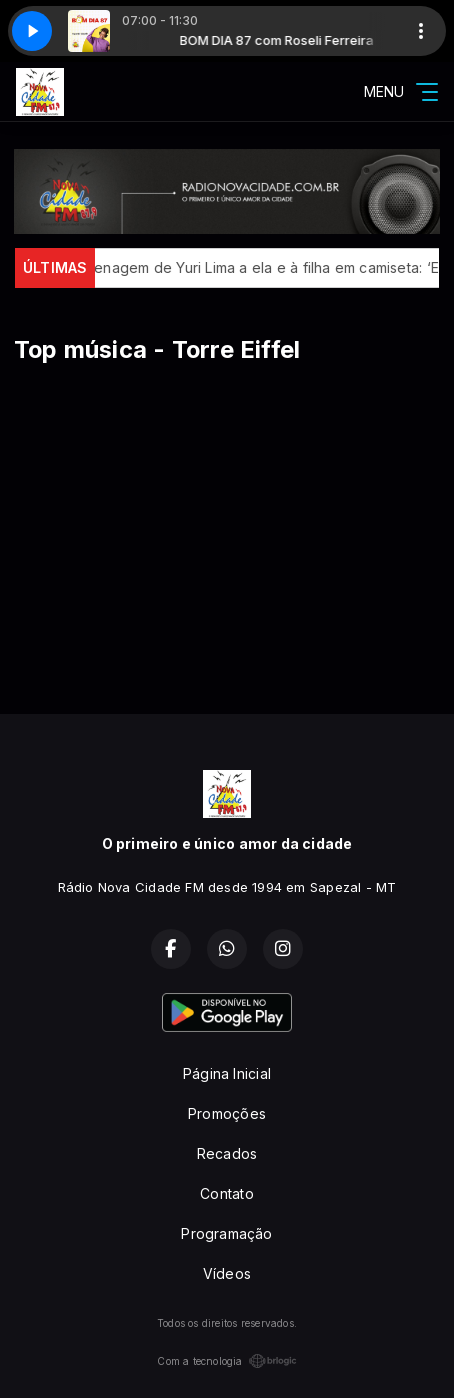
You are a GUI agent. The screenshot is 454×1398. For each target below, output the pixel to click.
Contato (226, 1193)
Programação (226, 1233)
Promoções (227, 1113)
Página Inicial (227, 1073)
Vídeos (227, 1273)
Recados (227, 1153)
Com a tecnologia (226, 1361)
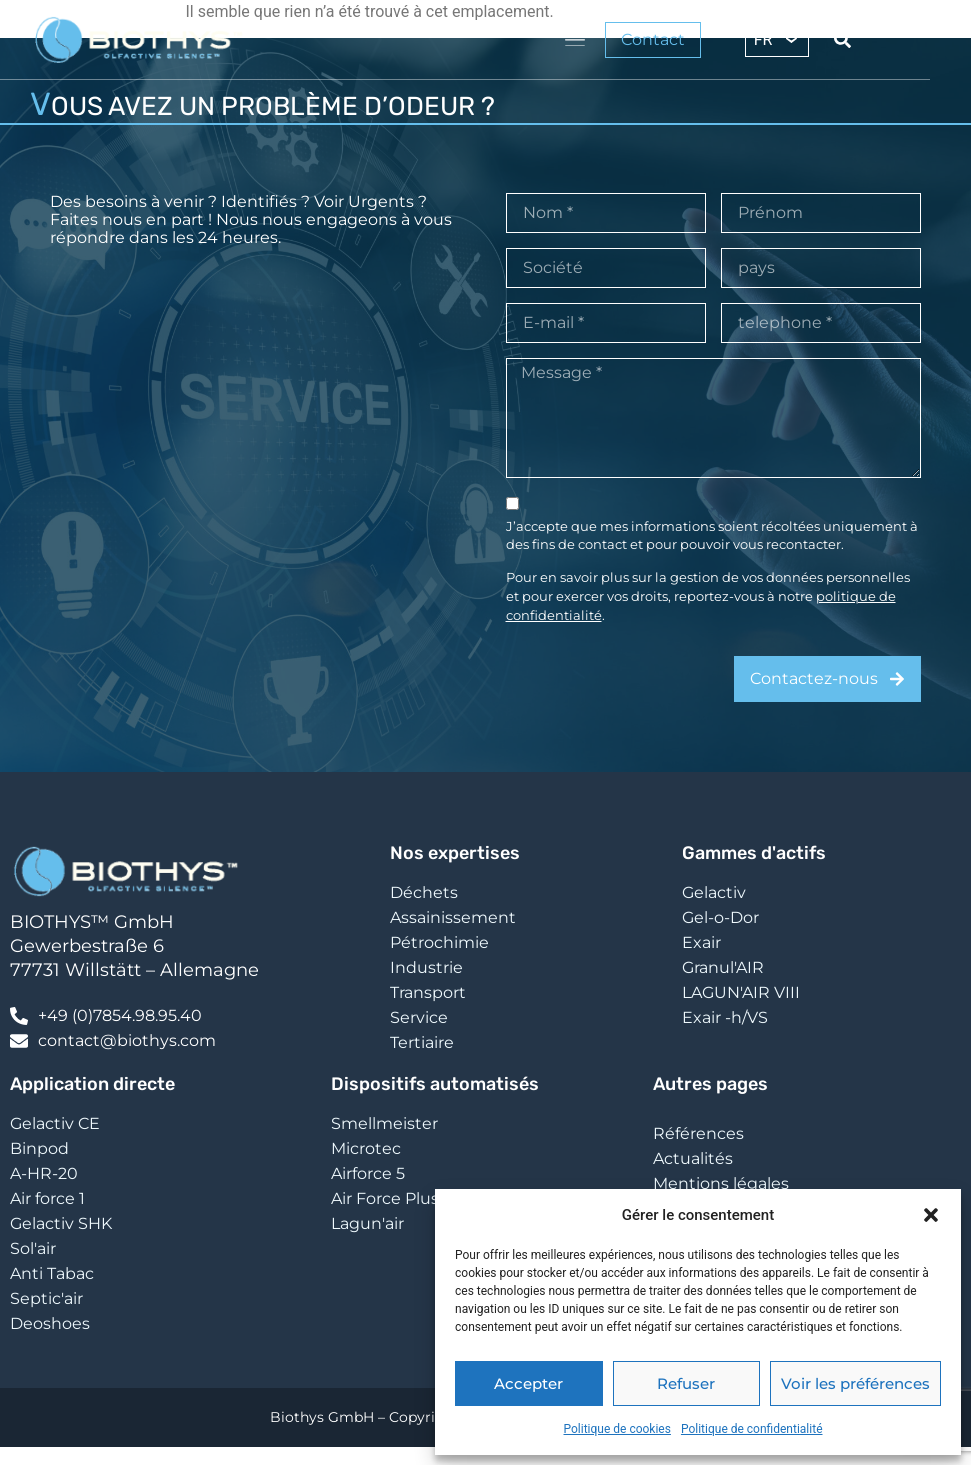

────────────────────

**WORK TO COMPLETE**
Can you rewrite the lines above with "Página Inicial" replaced by "Início" and everything else unchanged? Leave the pictures out.

**OUTPUT**
You are a GUI agent. The screenshot is 454×1398. For each target below, output the pixel to click.
Contato (226, 1193)
Programação (226, 1233)
Promoções (227, 1113)
Início (227, 1073)
Vídeos (227, 1273)
Recados (227, 1153)
Com a tecnologia (226, 1361)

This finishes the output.